# Evans-Krylov theorem

Do there exist estimates for nonconcave functionals similar to Evans-Krylov theorem in chapter 6 of Fully nonlinear elliptic equations by Luis A.C affarelli and Cabre? Perhaps there is a counterexample.

In two variables, there are $C^{2,\alpha}$ estimates for fully nonlinear elliptic equations without any convexity/concavity assumptions on the nonlinearity. See, for example, section 17.3 of Gilbarg-Trudinger.
In dimensions five and higher, it's false in general. There are counterexamples such as the one constructed by Nadirashvili and Vladut, where $u$ is a viscosity solution of $F(D^2u) = 0$ (with $F$ smooth and non-concave) but $u$ is not even $C^{1,1}$. (This implies that the $C^{1,\alpha}$ regularity that follows from Krylov-Safonov is the best we can hope for in general.) As far as I know, this question--whether viscosity solutions of fully nonlinear elliptic equations are always $C^2$--is still open in dimensions three and four.

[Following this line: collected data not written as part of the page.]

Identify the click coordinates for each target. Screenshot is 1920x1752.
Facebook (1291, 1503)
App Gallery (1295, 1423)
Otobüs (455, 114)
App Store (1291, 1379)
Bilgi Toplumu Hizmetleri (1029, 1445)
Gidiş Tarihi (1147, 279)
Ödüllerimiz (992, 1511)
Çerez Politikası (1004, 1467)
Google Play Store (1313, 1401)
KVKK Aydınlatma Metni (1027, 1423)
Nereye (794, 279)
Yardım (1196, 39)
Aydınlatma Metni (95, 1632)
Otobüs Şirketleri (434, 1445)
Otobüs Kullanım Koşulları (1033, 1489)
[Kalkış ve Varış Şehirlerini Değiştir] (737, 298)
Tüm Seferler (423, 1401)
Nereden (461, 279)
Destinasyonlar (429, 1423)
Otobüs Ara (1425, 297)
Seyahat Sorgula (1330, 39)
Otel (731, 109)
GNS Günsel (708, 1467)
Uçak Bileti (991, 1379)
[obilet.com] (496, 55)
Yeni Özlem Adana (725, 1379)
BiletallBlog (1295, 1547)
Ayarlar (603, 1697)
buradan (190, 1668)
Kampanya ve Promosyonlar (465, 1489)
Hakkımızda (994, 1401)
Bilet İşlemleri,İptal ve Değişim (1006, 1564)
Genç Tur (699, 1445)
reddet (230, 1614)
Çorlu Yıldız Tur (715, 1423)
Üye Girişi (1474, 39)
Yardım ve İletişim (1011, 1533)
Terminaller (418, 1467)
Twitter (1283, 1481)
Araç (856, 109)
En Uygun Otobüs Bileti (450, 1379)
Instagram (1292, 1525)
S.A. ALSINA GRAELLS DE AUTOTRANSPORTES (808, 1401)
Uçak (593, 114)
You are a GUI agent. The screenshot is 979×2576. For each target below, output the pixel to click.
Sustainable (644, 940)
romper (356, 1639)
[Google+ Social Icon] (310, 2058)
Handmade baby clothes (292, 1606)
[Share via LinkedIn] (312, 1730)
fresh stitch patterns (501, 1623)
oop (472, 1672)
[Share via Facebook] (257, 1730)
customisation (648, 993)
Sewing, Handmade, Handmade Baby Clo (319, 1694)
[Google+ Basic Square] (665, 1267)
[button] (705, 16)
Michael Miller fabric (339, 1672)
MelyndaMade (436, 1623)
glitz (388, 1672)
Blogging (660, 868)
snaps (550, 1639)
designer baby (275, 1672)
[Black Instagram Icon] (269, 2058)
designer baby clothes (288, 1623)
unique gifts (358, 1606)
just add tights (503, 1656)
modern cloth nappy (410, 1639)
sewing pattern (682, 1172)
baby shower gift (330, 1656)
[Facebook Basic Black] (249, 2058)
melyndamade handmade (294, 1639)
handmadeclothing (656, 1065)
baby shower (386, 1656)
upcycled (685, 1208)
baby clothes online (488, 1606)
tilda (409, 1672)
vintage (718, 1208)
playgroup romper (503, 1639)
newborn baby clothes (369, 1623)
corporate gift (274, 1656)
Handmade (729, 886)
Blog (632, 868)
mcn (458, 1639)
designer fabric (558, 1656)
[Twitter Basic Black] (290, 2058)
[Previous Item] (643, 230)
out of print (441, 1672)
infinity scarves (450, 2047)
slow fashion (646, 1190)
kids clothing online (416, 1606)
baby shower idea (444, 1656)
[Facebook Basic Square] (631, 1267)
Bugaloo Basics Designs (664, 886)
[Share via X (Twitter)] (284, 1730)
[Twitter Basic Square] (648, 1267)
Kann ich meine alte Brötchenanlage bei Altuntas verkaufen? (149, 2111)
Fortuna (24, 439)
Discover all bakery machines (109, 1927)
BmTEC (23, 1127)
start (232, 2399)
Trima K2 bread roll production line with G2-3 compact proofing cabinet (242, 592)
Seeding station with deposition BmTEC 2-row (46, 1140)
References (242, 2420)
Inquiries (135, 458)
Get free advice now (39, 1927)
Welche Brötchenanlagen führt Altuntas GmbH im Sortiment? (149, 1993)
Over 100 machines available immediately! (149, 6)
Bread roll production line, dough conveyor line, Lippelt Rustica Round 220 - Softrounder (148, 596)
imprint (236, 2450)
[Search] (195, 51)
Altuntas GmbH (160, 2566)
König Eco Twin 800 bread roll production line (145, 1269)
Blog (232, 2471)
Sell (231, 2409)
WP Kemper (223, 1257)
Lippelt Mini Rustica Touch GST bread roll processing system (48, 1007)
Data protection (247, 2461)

There are some interesting results that give additional hypotheses under which we can salvage $C^{2,\alpha}$ regularity even though $F$ is not concave or convex. Caffarelli and Cabre have such a result for $F(D^2u,x) = 0$ where $F(\cdot,x)$ is the minimum of a concave and a convex function for each $x$. Yuan has a $C^{2,\alpha}$ estimate for a particular non-concave $F$. Savin has a perturbative result for $F(D^2u, Du, u, x)$ saying that $u$ is $C^{2,\alpha}$ if $F$ is smooth and uniformly elliptic in a neighborhood of $(0,0,0,x)$ and $u$ is small in $L^\infty$. We should also mention Armstrong-Silvestre-Smart, who showed $u$ solving $F(D^2u) = 0$ is $C^{2,\alpha}$ outside a set of Hausdorff dimension $n-\varepsilon$, at least if $F$ is $C^1$.